What to produce:
Would you please copy the part of the material below that opens with the line containing "Given: Click the filter funnel toolbar icon" and closes with the line containing "Screen dimensions: 815x465"? Copy it exactly, and only it.

***** Material provided

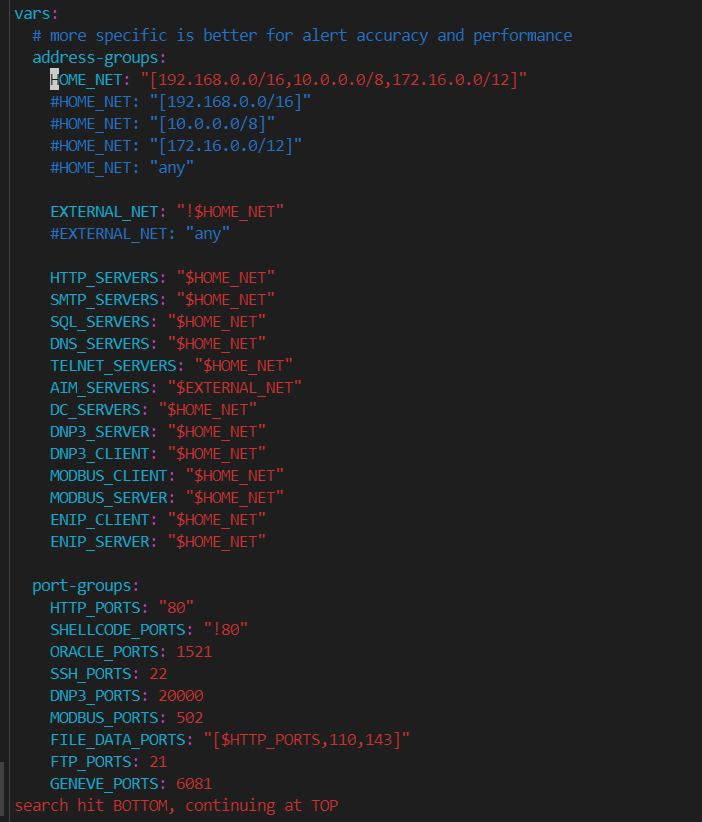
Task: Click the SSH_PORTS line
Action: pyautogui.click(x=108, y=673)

**********
***** Material provided

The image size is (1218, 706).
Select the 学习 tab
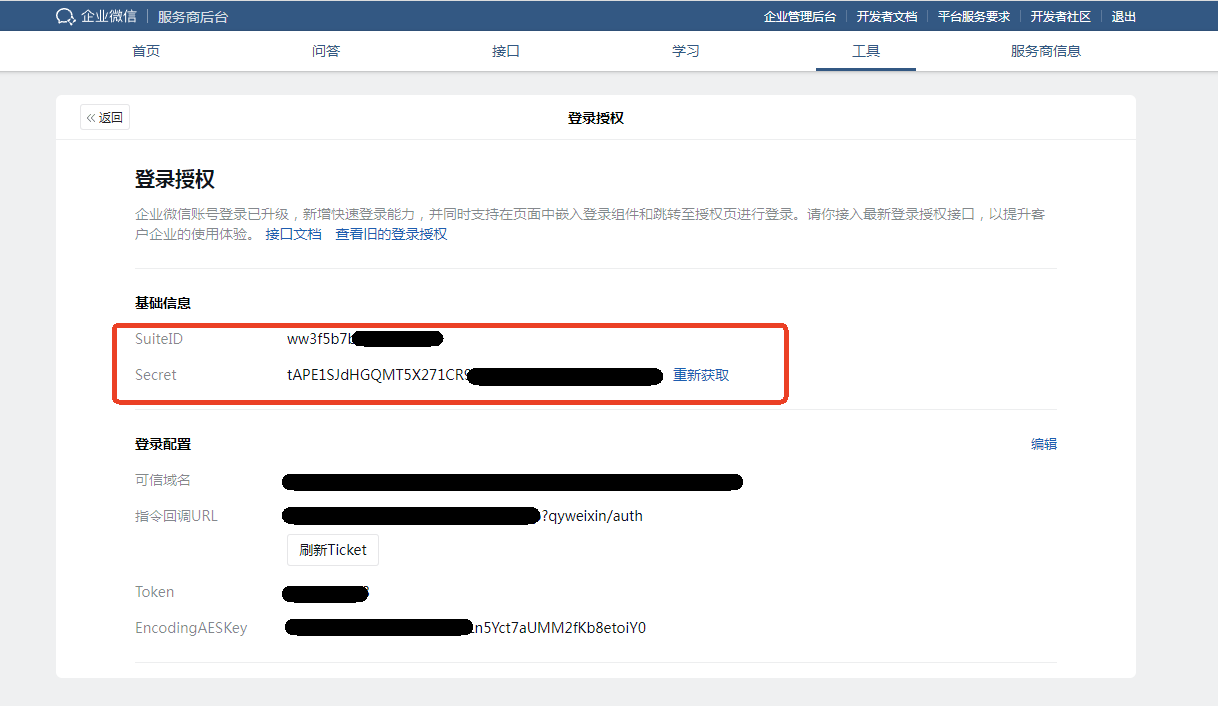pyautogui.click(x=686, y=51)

**********
***** Material provided

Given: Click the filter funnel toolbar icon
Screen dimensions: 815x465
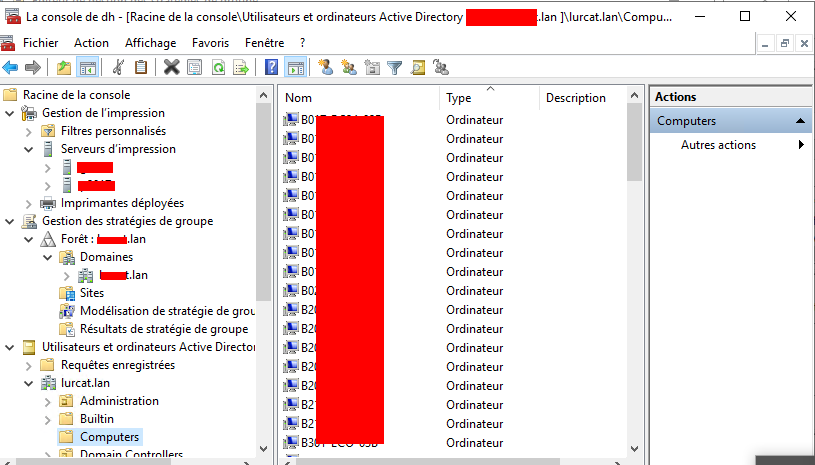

**********

Solution below:
Given: Click the filter funnel toolbar icon
Screen dimensions: 815x465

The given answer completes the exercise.